--- start of TEXT SEGMENT ---

East Asia's economy is expected to grow by more than 6 percent in 2004, the strongest since the beginning of the global slowdown in early 2000. The region's economic recovery to levels before the 1997 financial crisis is being fueled by growing exports, low interest rates, and high investment in China, Vietnam, and Thailand.
By the end of 2003 low and middle-income countries in the region were growing at a combined rate of 7.6 percent, their fastest rate since 1996. This bodes well for the region's poor, with an estimated 49 million moving above the $2 a day line in this latest upsurge (see, "Special Focus: Scaling Up Poverty Reduction" 116KB.PDF).
In the current recovery, growth and poverty reduction are being shared more widely around the region. This is in part due to rising commodity prices, which are boosting incomes in several of the low-income, commodity-exporting countries. (see, "All Round Higher Commodity Demand" 327KB.PDF).

--- end of TEXT SEGMENT ---
--- start of COLLECTED DATA ---

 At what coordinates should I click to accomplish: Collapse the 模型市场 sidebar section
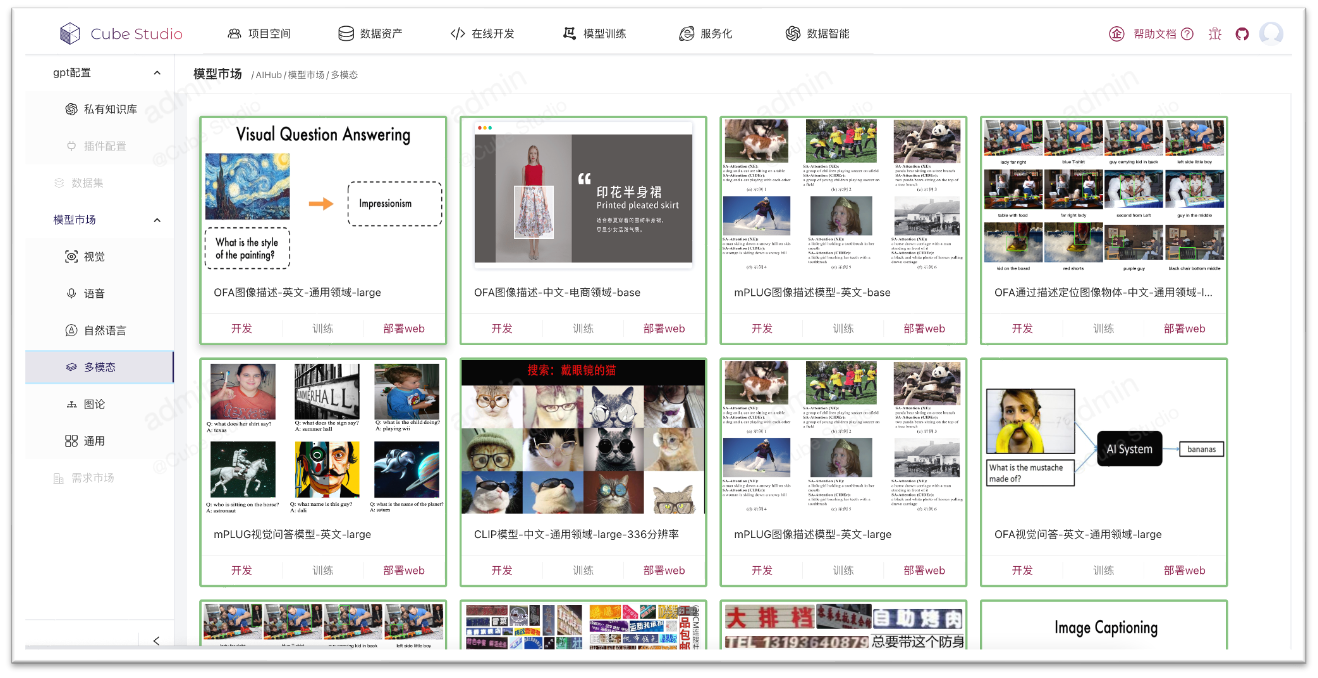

--- end of COLLECTED DATA ---

EXERCISES:
1 > In the East Asia economy text, take the part that opens with the words containing "East Asia's economy" and closes with "Vietnam, and Thailand.", and write it out again with "global slowdown" replaced by "worldwide slowdown".
2 > According to the East Asia economy text, how many people in the region are estimated to have moved above the $2 a day line in the latest upsurge?
The material plays no part in what follows.

ANSWERS:
1 >
East Asia's economy is expected to grow by more than 6 percent in 2004, the strongest since the beginning of the worldwide slowdown in early 2000. The region's economic recovery to levels before the 1997 financial crisis is being fueled by growing exports, low interest rates, and high investment in China, Vietnam, and Thailand.

2 > An estimated 49 million.